Stressed about your role in your company’s merger, kids’ basketball playoff schedule, three nonprofit boards you sit on, and shooting an 80 at last week’s charity golf tournament? Wow, I really admire how you can do all that you do.

This isn’t limited to just the adults in our lives, I see it in our high school kids too. We have kids, as young as junior high, who are spending 12-13 hours of their day filling and negotiating all their commitments at the constant encouragement of parents, coaches, tutors, directors, and yes, even pastors. It’s no wonder there is such reckless expressions of celebration among teens in the party scene. They’re trading 3 hours of “freedom” for their 80 hours of busyness and stress each week.

My small group bible study is reading Crazy Love by Francis Chan. This past Sunday Chan’s words on stress struck me pretty hard. He says that constant stress and worry wreaks of arrogance. Chan’s words, coupled with my fear of taking time off from work, brought me to a place of reflection on our constant pursuit of busyness, stress, and acquiring a false sense of importance.

We are obsessed with busyness and stress because we feel that it validates us. The more full our schedule is the more important we feel. The more deadlines we have looming the more needed we appear to be. The more worries I am carrying and/or trying to resolve for my friends, family, and work the more validated I feel. Now, naturally there will be seasons of life and circumstances that demand more of our time, energy, and generally cause our blood-pressure to remain at an elevated state. I’m not speaking to the natural ebbs and flows of life.

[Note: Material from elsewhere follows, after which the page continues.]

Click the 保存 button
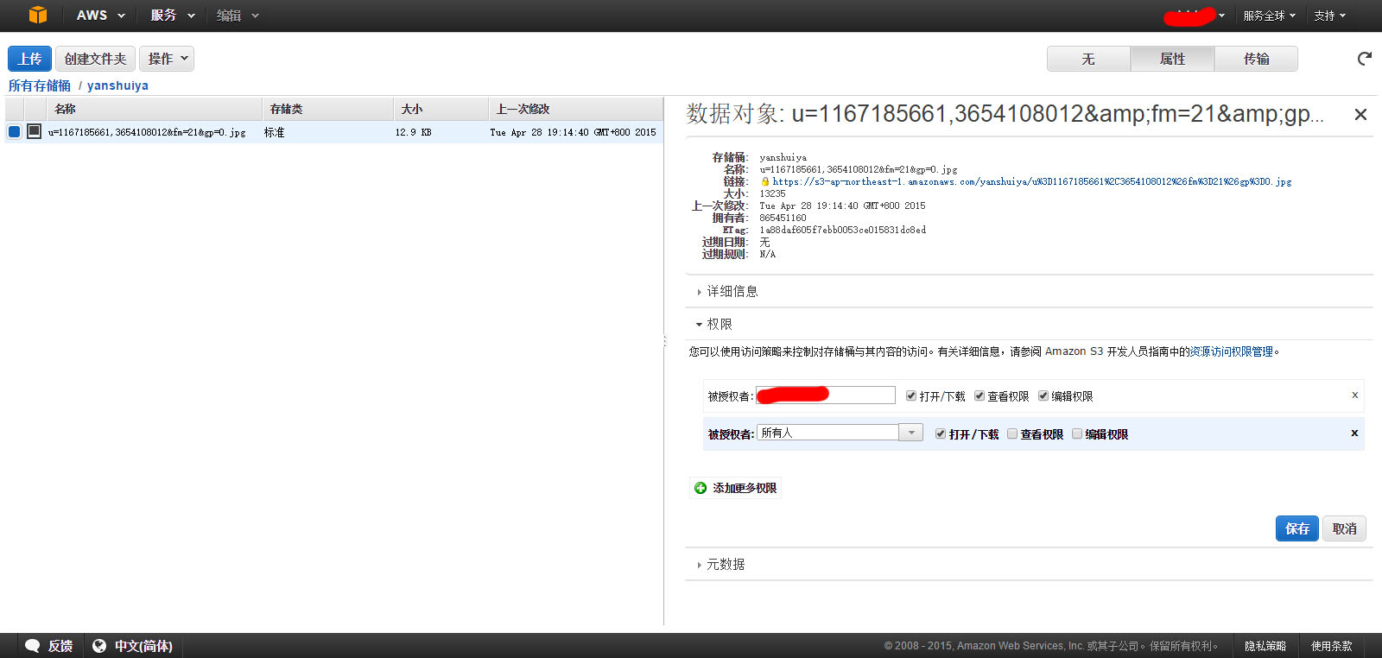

I’m talking about how we seek out over-involvement and cultivate life styles that are devoid of extended periods of peace. What I’ve realized is that when I’m living this way I have an exaggerated view of my own importance which shows itself in self centered planning, recreation, and particularly in worship. Sabbath rest and intentional free-time are our strongest weapons against the chaos and selfishness that Satan tempts us with every day. Sabbath Rest and Intentional Free-Time can be small yet powerfully significant proclamations that I am not defined by what I can produce. Rather I am defined by the movement and presence of God in my life. Restorative rest and free-time don’t just “happen”. We have to take the initiative to carve those times out and abide in them. Jesus never just happened to find himself alone without the crowds all around him and decided to rest since nothing else was happening. Jesus always left the crowds. He walked away. He constantly sought to strip himself of busyness and stress which cultivates a false sense of importance.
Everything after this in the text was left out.